La mujer asintió y Cathy cambió de postura en la cama. No estaba segura de si la mujer era simplemente austera en sus maneras, o si no le gustaba su presencia allí. Quizás la considerase una cazafortunas, o un caso de caridad. La segunda posibilidad suscitó en ella una mueca de dolor, ya que en realidad, podía encajar con ella.

– No sabía bien qué le gustaría comer -dijo Ula, y la severidad de su expresión se suavizó-. Si me dijera qué clase de comida es la que más le gusta, estaría encantada de preparársela. El señor Ward no presta demasiada atención a la comida; a veces me da la impresión de que ni sabe lo que come.

Cathy recordó la silueta del cuerpo de Stone. Parecía delgado. Ula también lo era. Genial. Estaba en medio de un grupo de gacelas.

¿Que qué le apetecía comer? Chocolate. Unos tres kilos.

¡Basta!, se reprendió. Ya era hora de hacer algo de verdad, y aquella parecía la oportunidad perfecta. Durante los próximos días, no iba a poder prepararse su propia comida, y mucho menos ir a la compra, así que ¿por qué no empezar ya con el programa que quería poner en marcha al llegar a casa?

Carraspeó levemente.

– ¿Sería mucho pedir que preparase algo bajo en calorías? -sugirió, enrojeciendo-. Nada complicado. Pollo o pescado a la plancha, si no le supone mucho trabajo.

– En absoluto. Tengo varias recetas interesantes. ¿Quiere perder un poco de peso? -preguntó, tras una breve pausa. Cathy asintió.

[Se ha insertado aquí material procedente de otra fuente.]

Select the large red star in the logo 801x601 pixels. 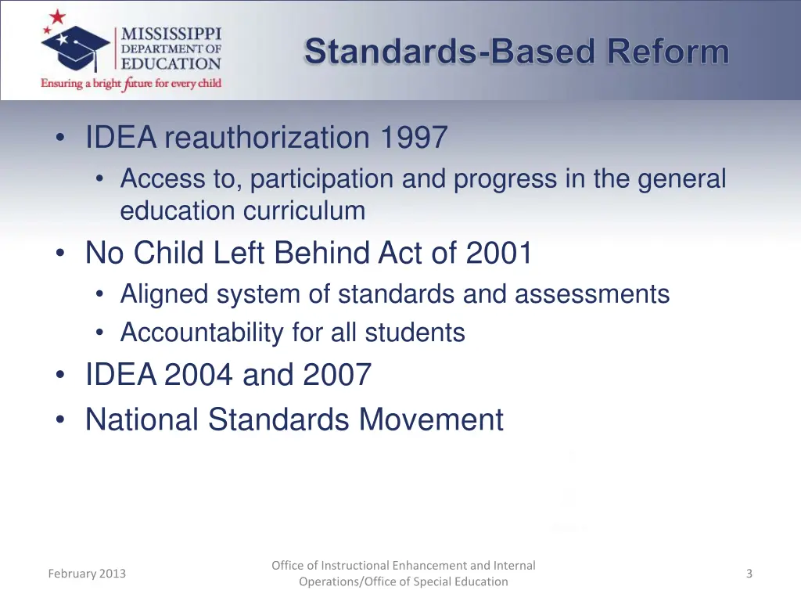point(58,17)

– No hay problema -la mujer pareció dudar-. Sé que no es asunto mío, pero quizás podría preguntarle a la terapeuta si hay algún programa de ejercicio que pudiera hacer mientras se cura su pierna.

A Cathy no se le había ocurrido pensarlo.

– Qué idea tan buena. Lo haré. Gracias.

Ula esbozó una sonrisa.

– No sé lo que Stone le habrá dicho de mí -empezó, intentando tener valor para explicar. Hizo una pausa esperando que Ula dijese algo, pero no fue así-. Somos amigos. Le conozco hace dos años… no en persona, por supuesto. Sé que no sale mucho. Nos conocemos por teléfono. Él utiliza el servicio de contestador para el que yo trabajo, así que hablábamos casi todas las noches.